I don't think a really smart compiler can make that transformation. It looks like an exponential-time algorithm would be required, but I can't prove that.

GHC definitely won't...

For this specific example, though, I'd probably do:

darle :: [a] -> (a, [a])
darle xs =
  case reverse xs of
    []       -> error "darle: empty list"
    (x:xs) -> (x, reverse xs)

  - Clark


On Fri, Aug 30, 2013 at 2:18 PM, Lucas Paul <reilithion <at> gmail.com> wrote:
Suppose I need to get an element from a data structure, and also
modify the data structure.
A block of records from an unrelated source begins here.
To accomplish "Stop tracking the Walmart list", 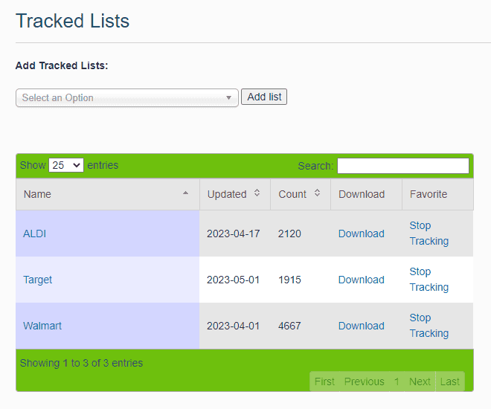I will [x=429, y=326].
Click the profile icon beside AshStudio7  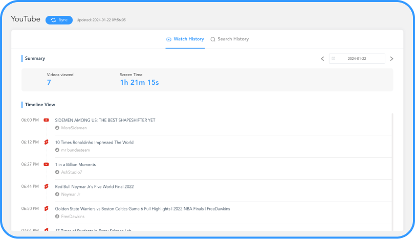(x=57, y=172)
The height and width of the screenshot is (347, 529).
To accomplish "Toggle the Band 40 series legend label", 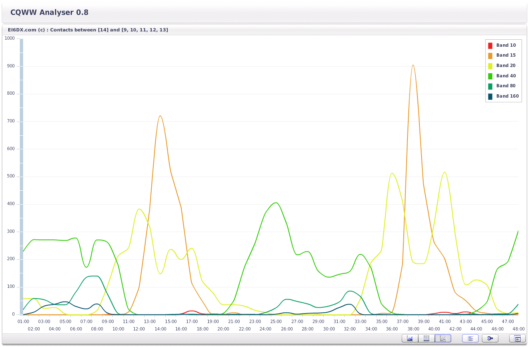I will pos(506,76).
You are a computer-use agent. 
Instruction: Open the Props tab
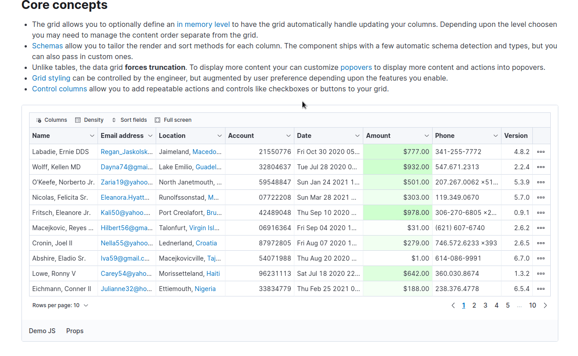click(x=75, y=331)
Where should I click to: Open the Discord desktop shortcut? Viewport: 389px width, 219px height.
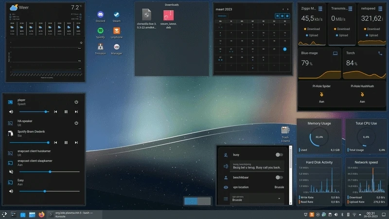pos(101,16)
For example, I might need to get and delete
the last element of a list:

darle xs = ((last xs), (rmlast xs)) where
  rmlast [_] = []
  rmlast (y:ys) = y:(rmlast ys)

There are probably other and better ways to write rmlast, but I want
to focus on the fact that darle here, for lack of a better name off
the top of my head, appears to traverse the list twice. Once to get
the element, and once to remove it to produce a new list. This seems
bad. Especially for large data structures, I don't want to be
traversing twice to do what ought to be one operation. To fix it, I
might be tempted to write something like:

darle' [a] = (a, [])
darle' (x:xs) = let (a, ys) = darle' xs in (a, (x:ys))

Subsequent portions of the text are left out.